Another option is to, if the players decide that they really, really need to go after the big bad you had planned for them 20 levels down the road is to simply change it around. The big bad in 20 levels...de-level it and it is the big bad now. The bad guy that they skipped? S/He/it gets shuffled 20 levels down the road. The plot gets re-arranged.
That's conceptually similar to Fronts in Dungeon World, actually. (Apocalypse World and the Dungeon World guide both do a better job of explaining how they work, though)
I don't like changing stuff I've prepared, so I'm not fond of altering power levels too much. But linked with that I mostly don't dictate explivt levels ahead of time (which is admittedly more important when you're running d&d)
I also tend toward games where the difficulty levels are looser (dungeon world) or where encountering difficult things or non-combat things is the point (Burning Wheel, where I've had games turn on a character's skill at accounting) .
At some point when I'm not on mobile I should type up what Mouse Guard taught me about structuring an adventure.
Yeah, that’s definitely a lot like fronts. However, grim portents are not sequences of events but lists of GM moves that one makes in order to bring about the danger’s impending doom. It’s mentioned in an almost throwaway comment, so it’s easy to miss. I haven’t read Apocalypse World, but from what I’ve seen of AW2E, it’s much more explicit. The idea is that when you make a GM move, you can turn to your active dangers and use one of the grim portents as a move. This can be particularly helpful when adjudicating moves like Undertake a Perilous Journey. Sure, you could have them get lost on a miss, but a miss is not failure—it’s a golden opportunity for the GM to make a move; and getting lost is boring anyway. Instead you could look at your dangers, see a grim portent like “The slavers come ashore”, and tell the PCs: “As you arrive back in town from your journey, you notice that several boats have been launched from that ship with the yellow sales in the harbor—you know, that one you identified a few days ago as belonging to slavers. You see a sizable group of them ahead, going door to door, grabbing anyone they can, using just enough force to make their cargo pliant but not dead. They’re all carrying cutlasses but a few also have flintlock pistols. What do you do?”

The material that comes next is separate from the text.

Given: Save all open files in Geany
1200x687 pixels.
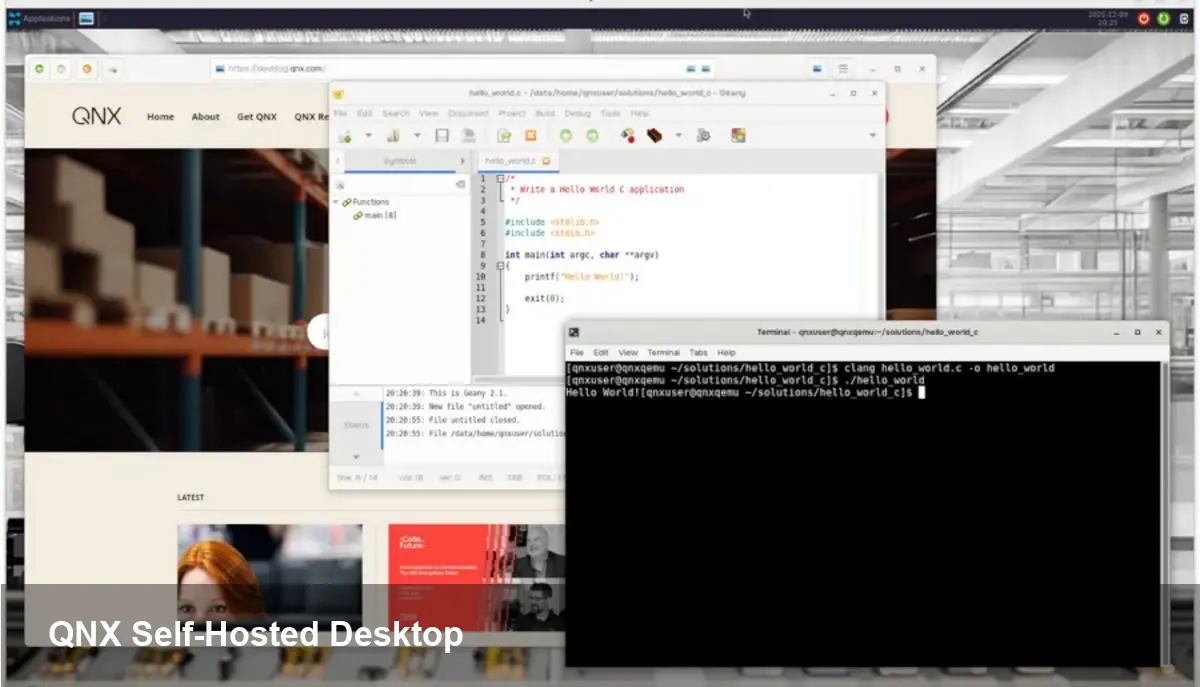Looking at the screenshot, I should pos(470,134).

Right now I’m running a fantasy Fate Core hack, so the power levels are all kind of flat, but I generally prefer to base things on what makes sense in the world rather than what balances better. However, we’re going to be wrapping up in the next few sessions. After that, we’re going back to Pathfinder, but I’ll still be using fronts, which I’m using in my Fate Core game as well (the example grim portent coming from one of my dangers). We’re not doing Dungeon World because the conflict resolution mechanic was just a little too disassociated for some of my players, but I’m going to be borrowing elements we did like (such as answering the end of session questions for XP).